In some belts, the strap and buckle are permanently joined together; in others they can be taken apart and switched out. The part of the buckle that joins it to the strap is called the chape.

Buckle Types


Seen on nearly all formal belts, and also on casual belts

Strap goes through frame

Prong goes through holes in the strap to fasten the belt


Usually detachable paired with snap belts (straps without buckles)

Plate is usually decorated – e.g. in cowboy and biker belts

Hook goes through the front of the strap

Throw (distance from chape to hook) adds to the length of your belt


Box is hollow, metal and open-ended

Post presses the strap against the inside of the box

No need for holes in the strap


Mostly found in women's fashion

A simple leather or synthetic frame the belt threads through

Not very durable – more for decoration


Uses a ratchet-style track system that requires a special type of strap

A folding piece of metal presses the teeth' of the track system into the strap

No need for belt holes – allows minute adjustments


One or two rings form the buckle

Belt is fastened by threading through them

Casual, used with braided, webbing and canvas belts

#7. SNAP

Male' and female' ends snap together like a seat belt

Very casual and functional, often found in outdoor pursuits gear

Not to be confused with snap belts

Strap Widths

#1. 1.25 inches

Formal belts

Belts for smaller guys (waist under 34)

Belts for skinny jeans and tapered trousers

#2. 1.5 inches

Formal to casual

Goes well with denim, chinos and heavier fabrics

#3. 1.75 inches

Rarer and definitely casual

Perfect with jeans and casual trousers

Suits statement buckles as well as classic buckles

How To Buy Quality

Don't succumb to the lure of cheap leather it cracks easily and makes you look shabby.

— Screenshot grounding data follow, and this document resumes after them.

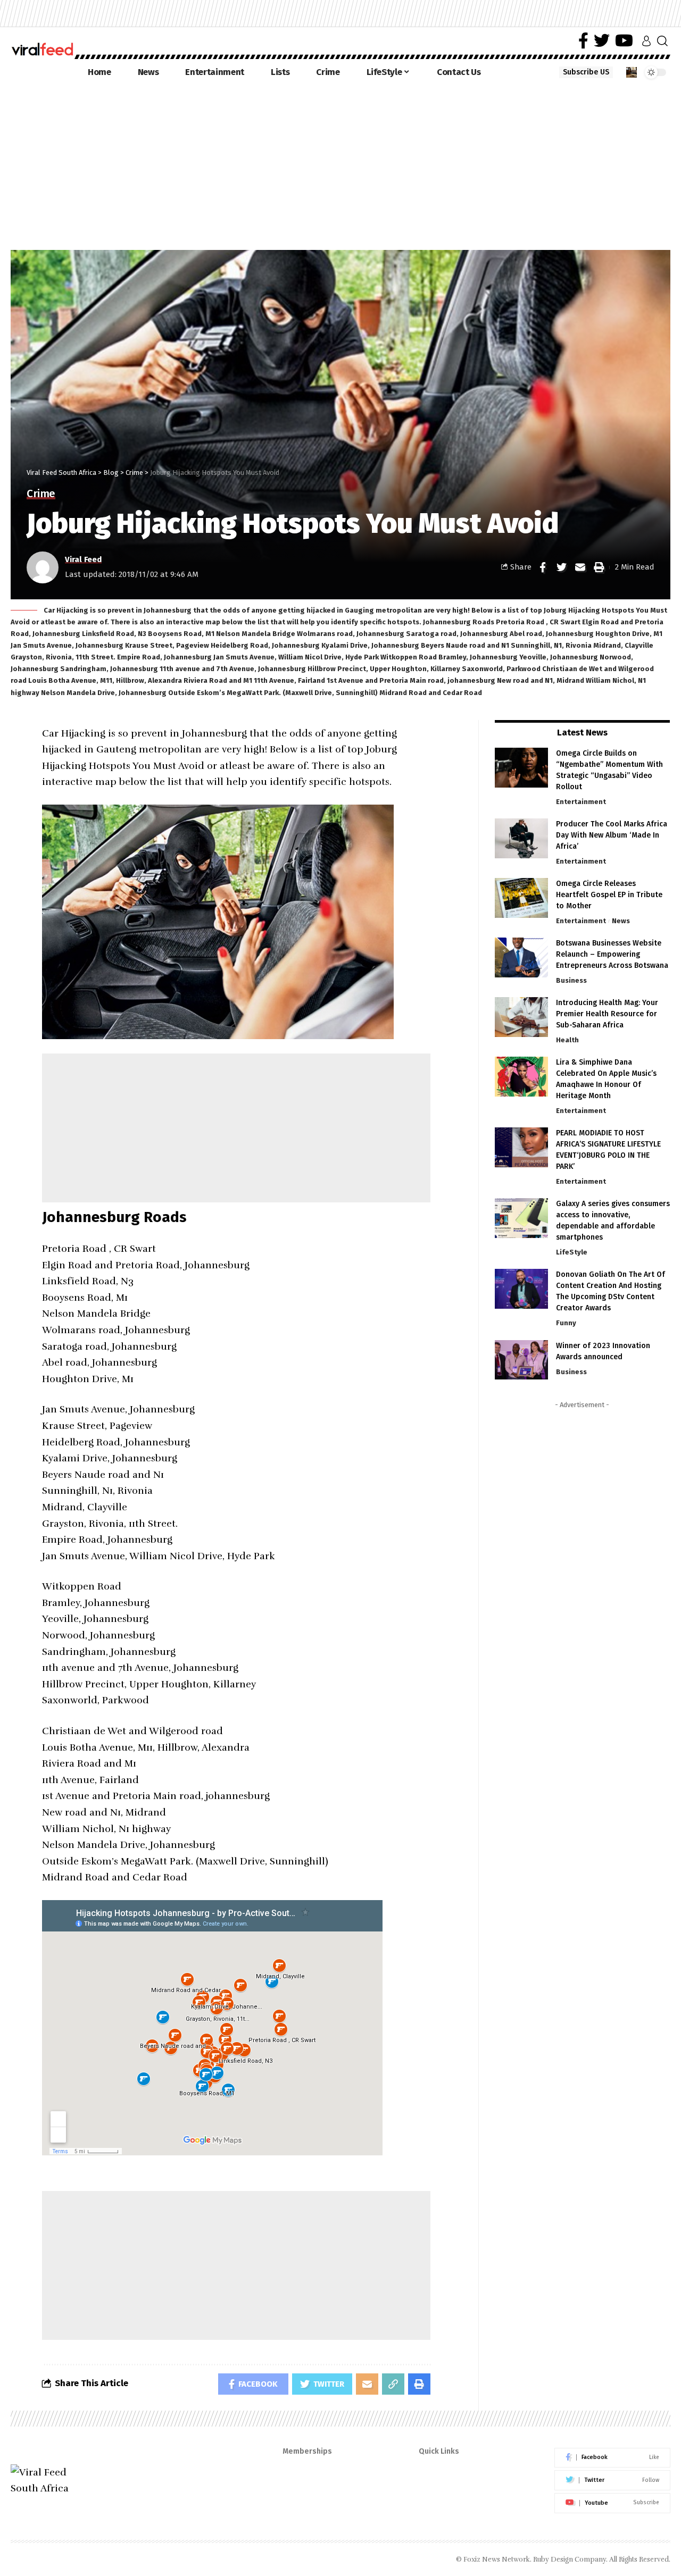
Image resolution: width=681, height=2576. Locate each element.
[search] (662, 41)
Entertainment (581, 802)
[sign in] (646, 41)
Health (567, 1040)
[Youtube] (612, 2503)
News (621, 921)
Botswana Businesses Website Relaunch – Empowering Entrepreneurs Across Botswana (612, 954)
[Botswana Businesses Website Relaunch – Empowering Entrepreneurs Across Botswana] (521, 957)
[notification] (631, 72)
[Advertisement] (340, 164)
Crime (41, 494)
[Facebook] (583, 40)
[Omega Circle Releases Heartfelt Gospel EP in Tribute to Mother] (521, 898)
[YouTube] (624, 40)
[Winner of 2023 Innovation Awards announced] (521, 1359)
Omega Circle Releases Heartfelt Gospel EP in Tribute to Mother (609, 894)
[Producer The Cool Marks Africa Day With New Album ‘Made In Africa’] (521, 838)
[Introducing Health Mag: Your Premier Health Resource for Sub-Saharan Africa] (521, 1017)
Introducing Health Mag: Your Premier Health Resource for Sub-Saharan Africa (607, 1014)
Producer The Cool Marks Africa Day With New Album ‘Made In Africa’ (611, 835)
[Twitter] (601, 40)
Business (571, 980)
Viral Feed (83, 559)
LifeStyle (571, 1252)
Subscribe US (586, 72)
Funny (566, 1323)
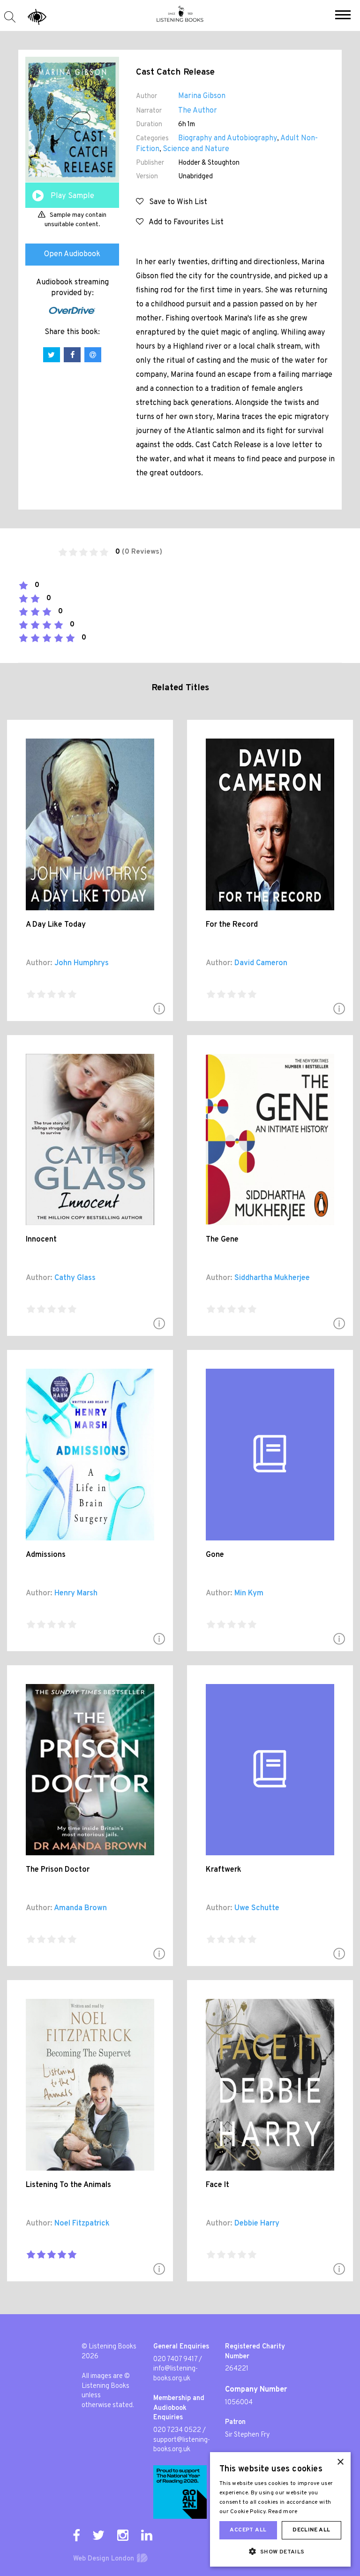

Indicators of good quality in belts include:

– Soft supple leather that doesn't crack — the best (and most expensive) belts are made from calfskin.

–  Leather can be marked slightly with a fingernail, meaning it's still soft and fresh.

– Good stitching — small, tight stitches with no loose ends.

–  Interchangeable snap buckles.


Brand names, in my opinion, are NOT worth paying more for when it comes to belts, because nobody's likely to notice where your belt came from! If you've got a little extra to spend, invest in quality instead.


 Belt Sizing Guide For Men

Your belt size should be 1-2 inches longer than the size of your pants waist. So if you take a 40 in pants, you want a 41-42 inch belt.


Alternatively, you can work out the size of your new belt from your old belt. Measure from where you always buckle it to the opposite end of the strap, and get the closest size to that.


When buying a plate buckle, remember the throw (distance from chape to hook) adds to the length of your belt.


If you love a belt that's the wrong size (or your size has changed since you bought the belt) DO NOT be tempted to gouge a hole in it with your pocket knife or kitchen scissors. It will be obvious, and the belt will end up breaking. Take it to your local cobbler to get a hole made properly.


Dress belts should only have a short tail end. You just want a few inches of leather to the left of the buckle when it's fastened, long enough to tuck through the first belt loop or the loop on the belt itself if it has one.


Casual belts can have a little bit more of a tail, although TOO long will still look awkward. Military-style canvas belts with brass buckles traditionally get their tails docked right down to the buckle.